What is Private Mortgage Insurance (PMI)?

What is PMI?

PMI stands for Private Mortgage Insurance. Lenders require it for anyone who owns less than 20% equity in his or her home or if the borrower is considered “high risk”.

PMI protects the lender in case of default and they are required to sell it at a loss. Foreclosed homes are often sold at less than their appraised value. Lenders will automatically cancel PMI once a borrower has reached 22% equity in their home, but it‘s possible to have it cancelled at 20%.
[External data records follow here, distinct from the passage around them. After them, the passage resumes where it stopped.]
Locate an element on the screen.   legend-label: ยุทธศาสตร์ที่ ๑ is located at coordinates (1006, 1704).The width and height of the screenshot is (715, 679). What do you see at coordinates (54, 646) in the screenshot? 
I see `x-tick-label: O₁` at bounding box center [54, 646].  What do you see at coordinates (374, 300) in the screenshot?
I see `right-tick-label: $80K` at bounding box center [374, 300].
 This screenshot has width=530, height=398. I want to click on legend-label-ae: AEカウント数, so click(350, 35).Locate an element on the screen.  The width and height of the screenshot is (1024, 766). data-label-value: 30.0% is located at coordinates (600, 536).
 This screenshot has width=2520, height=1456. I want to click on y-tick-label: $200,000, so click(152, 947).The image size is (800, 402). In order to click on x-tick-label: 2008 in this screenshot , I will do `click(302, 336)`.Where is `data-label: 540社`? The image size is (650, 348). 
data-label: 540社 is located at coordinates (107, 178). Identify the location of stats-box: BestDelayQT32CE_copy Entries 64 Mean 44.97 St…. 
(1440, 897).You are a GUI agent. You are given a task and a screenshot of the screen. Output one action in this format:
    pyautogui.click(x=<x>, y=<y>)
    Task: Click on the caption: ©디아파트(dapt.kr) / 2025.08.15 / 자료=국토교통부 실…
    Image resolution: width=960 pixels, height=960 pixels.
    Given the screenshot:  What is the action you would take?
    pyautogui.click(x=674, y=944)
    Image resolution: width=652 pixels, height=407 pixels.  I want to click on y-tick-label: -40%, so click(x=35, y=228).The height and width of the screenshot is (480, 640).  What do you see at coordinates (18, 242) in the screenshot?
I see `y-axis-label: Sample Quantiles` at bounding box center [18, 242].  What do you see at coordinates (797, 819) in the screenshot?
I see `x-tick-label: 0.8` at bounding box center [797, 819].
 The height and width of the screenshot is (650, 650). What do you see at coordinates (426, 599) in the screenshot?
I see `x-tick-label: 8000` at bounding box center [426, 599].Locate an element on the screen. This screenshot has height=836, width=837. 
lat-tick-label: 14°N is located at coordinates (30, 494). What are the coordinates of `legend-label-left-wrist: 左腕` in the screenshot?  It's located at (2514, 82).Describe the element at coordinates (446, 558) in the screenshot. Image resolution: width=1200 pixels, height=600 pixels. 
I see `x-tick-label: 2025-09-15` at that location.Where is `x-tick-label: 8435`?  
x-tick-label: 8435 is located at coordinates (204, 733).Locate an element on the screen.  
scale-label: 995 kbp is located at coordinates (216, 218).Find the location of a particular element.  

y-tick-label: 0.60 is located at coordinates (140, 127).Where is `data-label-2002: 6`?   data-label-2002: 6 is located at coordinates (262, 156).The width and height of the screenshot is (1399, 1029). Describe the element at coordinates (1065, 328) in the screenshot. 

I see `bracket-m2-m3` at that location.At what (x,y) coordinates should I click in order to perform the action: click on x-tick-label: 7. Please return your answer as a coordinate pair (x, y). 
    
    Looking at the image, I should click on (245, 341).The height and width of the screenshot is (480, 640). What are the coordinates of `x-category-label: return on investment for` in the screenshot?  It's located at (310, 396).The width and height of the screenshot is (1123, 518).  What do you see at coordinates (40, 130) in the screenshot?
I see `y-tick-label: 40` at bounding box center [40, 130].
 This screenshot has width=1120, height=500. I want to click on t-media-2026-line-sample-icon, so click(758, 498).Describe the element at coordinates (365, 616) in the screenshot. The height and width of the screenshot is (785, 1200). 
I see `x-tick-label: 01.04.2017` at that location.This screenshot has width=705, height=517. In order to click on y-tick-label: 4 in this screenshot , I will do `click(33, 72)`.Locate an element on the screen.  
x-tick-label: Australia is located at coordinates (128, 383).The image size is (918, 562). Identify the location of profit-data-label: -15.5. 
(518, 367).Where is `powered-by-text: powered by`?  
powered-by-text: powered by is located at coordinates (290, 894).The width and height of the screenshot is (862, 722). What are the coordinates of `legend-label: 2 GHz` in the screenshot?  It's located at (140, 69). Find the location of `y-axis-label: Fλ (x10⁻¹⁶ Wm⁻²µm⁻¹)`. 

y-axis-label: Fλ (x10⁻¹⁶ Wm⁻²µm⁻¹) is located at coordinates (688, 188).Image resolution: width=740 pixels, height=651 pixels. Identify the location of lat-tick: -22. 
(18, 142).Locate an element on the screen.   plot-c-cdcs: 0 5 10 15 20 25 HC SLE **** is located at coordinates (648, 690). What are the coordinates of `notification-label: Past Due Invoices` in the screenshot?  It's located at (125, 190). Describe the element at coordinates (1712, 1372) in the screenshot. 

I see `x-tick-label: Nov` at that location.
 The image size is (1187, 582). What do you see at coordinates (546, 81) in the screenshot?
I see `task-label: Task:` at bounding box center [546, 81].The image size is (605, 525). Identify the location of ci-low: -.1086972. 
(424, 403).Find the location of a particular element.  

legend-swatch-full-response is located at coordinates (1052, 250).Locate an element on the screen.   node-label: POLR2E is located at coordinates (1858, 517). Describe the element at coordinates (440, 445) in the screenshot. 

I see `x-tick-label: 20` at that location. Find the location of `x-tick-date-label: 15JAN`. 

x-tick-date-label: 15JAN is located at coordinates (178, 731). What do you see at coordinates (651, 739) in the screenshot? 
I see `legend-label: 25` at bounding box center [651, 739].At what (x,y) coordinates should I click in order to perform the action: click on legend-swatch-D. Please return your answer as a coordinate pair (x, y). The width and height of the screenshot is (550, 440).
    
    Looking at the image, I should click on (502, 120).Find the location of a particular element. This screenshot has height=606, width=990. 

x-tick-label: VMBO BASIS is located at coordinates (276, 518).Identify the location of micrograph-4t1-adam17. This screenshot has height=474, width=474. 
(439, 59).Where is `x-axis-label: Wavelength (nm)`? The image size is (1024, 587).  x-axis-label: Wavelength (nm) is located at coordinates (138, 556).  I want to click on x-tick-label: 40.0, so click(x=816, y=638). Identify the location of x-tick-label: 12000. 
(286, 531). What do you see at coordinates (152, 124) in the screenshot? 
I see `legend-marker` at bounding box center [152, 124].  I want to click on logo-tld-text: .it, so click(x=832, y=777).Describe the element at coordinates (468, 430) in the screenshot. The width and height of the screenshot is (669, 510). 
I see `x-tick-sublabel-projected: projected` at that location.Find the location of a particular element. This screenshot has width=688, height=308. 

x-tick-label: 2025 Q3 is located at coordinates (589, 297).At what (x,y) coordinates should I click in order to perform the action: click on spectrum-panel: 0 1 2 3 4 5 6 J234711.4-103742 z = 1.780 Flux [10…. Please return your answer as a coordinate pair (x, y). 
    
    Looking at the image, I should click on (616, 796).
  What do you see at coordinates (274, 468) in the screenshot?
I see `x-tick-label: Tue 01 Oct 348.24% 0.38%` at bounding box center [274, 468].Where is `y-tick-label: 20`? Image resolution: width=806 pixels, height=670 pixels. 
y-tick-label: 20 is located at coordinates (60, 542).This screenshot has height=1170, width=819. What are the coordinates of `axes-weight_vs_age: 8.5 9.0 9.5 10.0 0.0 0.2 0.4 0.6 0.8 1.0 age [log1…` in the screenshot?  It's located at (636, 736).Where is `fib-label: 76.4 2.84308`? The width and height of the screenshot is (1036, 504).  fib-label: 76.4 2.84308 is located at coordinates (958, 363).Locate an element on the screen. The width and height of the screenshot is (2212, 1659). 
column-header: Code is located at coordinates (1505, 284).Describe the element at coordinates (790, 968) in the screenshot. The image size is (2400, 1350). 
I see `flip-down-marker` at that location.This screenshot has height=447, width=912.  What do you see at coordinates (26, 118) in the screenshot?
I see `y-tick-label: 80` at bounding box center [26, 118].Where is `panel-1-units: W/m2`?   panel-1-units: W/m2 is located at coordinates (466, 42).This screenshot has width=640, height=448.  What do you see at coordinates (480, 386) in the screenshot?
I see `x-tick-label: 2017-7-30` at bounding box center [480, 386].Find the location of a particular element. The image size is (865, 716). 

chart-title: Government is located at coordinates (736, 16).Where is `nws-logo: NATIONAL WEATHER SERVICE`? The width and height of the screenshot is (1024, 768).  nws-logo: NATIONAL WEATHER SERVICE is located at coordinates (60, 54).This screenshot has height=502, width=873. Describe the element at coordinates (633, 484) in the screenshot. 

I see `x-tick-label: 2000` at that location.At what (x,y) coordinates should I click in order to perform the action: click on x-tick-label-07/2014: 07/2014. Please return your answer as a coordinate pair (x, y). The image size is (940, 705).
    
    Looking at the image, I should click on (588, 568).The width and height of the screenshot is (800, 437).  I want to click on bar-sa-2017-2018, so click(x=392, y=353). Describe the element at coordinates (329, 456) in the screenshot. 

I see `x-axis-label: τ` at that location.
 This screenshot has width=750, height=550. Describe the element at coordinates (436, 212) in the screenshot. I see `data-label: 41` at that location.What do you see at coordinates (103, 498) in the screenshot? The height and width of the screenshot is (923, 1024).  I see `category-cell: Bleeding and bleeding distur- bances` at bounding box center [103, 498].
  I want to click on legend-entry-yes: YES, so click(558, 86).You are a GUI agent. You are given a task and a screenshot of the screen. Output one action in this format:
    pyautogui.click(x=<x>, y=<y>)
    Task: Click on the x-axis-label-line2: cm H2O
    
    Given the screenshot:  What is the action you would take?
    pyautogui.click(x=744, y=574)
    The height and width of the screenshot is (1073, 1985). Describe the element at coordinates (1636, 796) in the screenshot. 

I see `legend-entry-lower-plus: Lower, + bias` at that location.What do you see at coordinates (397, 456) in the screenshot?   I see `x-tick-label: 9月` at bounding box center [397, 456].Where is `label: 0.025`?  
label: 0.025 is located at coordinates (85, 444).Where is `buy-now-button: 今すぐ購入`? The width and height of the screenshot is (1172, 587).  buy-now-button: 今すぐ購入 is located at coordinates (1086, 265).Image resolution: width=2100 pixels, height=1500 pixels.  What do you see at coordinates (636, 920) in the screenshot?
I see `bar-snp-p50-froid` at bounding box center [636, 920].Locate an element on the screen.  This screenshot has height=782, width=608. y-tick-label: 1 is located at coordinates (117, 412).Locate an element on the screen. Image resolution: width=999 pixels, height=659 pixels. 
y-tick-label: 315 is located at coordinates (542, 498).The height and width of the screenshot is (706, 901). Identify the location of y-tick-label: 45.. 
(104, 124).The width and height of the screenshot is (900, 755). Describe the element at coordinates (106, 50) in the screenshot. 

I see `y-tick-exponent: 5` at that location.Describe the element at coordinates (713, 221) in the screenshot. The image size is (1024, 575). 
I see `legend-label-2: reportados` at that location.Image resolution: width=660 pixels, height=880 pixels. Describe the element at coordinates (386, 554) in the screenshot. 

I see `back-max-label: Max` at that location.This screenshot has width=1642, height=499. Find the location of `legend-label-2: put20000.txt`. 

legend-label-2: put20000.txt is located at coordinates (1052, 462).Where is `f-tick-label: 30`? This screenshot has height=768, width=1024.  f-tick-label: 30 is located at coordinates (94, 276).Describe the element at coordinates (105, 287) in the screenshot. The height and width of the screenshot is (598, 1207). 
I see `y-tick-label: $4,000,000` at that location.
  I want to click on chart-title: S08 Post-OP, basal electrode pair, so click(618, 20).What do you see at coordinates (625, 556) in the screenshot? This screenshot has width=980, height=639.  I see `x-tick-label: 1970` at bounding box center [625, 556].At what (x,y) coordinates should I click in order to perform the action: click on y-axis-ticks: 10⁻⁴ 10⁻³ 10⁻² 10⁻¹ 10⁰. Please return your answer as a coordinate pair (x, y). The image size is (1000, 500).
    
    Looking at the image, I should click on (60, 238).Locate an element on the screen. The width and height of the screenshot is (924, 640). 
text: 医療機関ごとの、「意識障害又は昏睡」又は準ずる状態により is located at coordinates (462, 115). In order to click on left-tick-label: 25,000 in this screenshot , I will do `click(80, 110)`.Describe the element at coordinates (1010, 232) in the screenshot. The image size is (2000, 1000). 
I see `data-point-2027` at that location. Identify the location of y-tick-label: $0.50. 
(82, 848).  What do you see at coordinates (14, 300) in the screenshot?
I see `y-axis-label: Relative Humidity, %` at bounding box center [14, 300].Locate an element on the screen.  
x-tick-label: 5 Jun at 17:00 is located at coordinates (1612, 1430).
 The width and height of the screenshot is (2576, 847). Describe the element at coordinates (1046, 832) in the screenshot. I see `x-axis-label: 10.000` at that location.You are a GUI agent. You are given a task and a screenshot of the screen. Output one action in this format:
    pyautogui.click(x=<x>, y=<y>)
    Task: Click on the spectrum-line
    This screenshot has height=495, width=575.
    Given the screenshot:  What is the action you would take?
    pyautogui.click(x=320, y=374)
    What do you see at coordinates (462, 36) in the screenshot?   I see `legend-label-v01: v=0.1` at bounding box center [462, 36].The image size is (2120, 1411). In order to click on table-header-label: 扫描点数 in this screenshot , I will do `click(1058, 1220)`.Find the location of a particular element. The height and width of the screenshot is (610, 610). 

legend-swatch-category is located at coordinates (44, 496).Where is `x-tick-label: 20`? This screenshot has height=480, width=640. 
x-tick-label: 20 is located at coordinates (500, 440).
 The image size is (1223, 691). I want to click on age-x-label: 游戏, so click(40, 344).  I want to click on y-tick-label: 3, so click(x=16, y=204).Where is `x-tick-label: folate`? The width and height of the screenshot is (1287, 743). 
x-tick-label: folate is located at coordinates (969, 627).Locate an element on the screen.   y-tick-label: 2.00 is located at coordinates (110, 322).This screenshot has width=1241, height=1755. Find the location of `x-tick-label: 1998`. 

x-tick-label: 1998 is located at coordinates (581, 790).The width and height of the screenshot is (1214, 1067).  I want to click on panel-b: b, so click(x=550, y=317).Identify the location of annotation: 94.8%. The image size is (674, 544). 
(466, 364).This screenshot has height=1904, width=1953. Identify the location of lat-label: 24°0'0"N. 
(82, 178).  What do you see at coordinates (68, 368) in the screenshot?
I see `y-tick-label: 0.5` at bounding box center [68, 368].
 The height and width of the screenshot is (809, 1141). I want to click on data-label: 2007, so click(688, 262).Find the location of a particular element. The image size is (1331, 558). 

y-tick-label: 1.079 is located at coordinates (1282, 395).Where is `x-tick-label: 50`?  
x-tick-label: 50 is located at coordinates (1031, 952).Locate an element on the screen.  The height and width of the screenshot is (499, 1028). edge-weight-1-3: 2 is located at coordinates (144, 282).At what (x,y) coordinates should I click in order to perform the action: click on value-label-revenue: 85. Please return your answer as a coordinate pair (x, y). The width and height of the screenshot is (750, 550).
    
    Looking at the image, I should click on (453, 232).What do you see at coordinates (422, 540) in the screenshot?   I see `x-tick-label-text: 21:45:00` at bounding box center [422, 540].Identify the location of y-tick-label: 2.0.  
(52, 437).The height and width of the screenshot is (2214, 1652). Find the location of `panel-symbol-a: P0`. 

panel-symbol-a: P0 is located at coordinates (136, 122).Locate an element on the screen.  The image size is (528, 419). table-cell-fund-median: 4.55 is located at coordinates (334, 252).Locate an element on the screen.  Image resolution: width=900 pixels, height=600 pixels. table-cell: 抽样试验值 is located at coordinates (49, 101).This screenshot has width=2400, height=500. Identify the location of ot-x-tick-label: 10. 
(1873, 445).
Although it’s an added cost, it’s helpful to borrowers because prior to PMI, banks only gave loans to those with a down payment of 20%. Now, banks will accept much smaller down payments and housing has become more accessible to everyone.

Borrowers do not shop for PMI rates like they do mortgage rates. The rates vary depending on the lending institution, amount of the loan, the amount of the down payment, the length of the loan and the borrower’s credit score. PMI payments are rolled into the monthly mortgage and are not paid separately.

Some borrowers avoid PMI by taking out a second loan to cover the remainder of the down payment. The second loan is often at a higher interest rate, so it’s important to check the match before considering this as an option.

How Much does PMI Cost?

The cost of private mortgage insurance will vary depending on several factors but it is possible to estimate the monthly cost. Each lender has their own chart that details their rate that can range from 0.20% to 1.50% of the balance of the original loan, based on credit score, down payment and loan term.

Steps to calculating PMI:

First find the loan-to-value (LTV) ratio by dividing the amount of the loan by the value of the house. If the house is valued at $300,000 and the down payment is $30,000, the loan will be $270,000. $270,000/$300,000=.9.

Multiply by 100 to get the percent .9X100 = 90%.

If the PMI table shows a rate of .70%, then the yearly premium is $1890 or the monthly payment is $157.50. Contact your local lending institution to find their PMI rates.

PMI doesn't change as the outstanding balance changes and information should be clearly detailed in a disclosure at closing.

Cancelling PMI

The federal Homeowner’s Protection Act states that the lender must remove private mortgage insurance once a borrower has 22% equity as long as there are no missed payments in the last 12 months and the loan wasn’t deemed “high risk”. The date should be given in writing in a PMI disclosure form with the mortgage. The Homeowners Protection act also allows the borrower to request that their lender remove the PMI once they have 20% equity in their home under the same circumstances. Regardless of missed payments, it is cancelled automatically after 15 years on a 30-year loan.

It is also possible to cancel private mortgage insurance if the value of the home increases. That value is automatically added to the equity and may push the value over the 20% requirement, although the burden of proof is on the homeowner. Borrowers should weigh the potential savings against the cost of a home appraisal.

The approximate timeline for automatic PMI cancellation:

Number of Years to 22% Equity In a Home (for 5%, 10% and 15% down payment)
Interest Rate 15 Year Mortgage 30 Year Mortgage
  5% 10% 15% 5% 10% 15%
3% 3 2.5 1 7.5 6 4
4% 3.5 2.5 1.5 8.5 6.5 4.5
5% 3.5 2.5 1.5 9.5 7.5 5
6% 4 3 2 10.5 8.5 5.5
7% 4 3.5 2 11.5 9 6.5
8% 4.5 3.5 2.5 12 10 7
9% 4.5 3.5 2.5 13.5 11 8
10% 5 3.5 2.5 14 12 9

Steps to Follow to Cancel Private Mortgage Insurance:

  • The request must be made in writing.
  • The loan must be current, with a good payment history.
  • The lender may require the borrower to certify that there are no other liens (such as a second mortgage) on the home.
  • The lender can also require the borrower to provide evidence (for example, an appraisal) that the value of the property hasn’t declined below the value the initial purchase price. If the value of the home has decreased, the bank may not cancel PMI.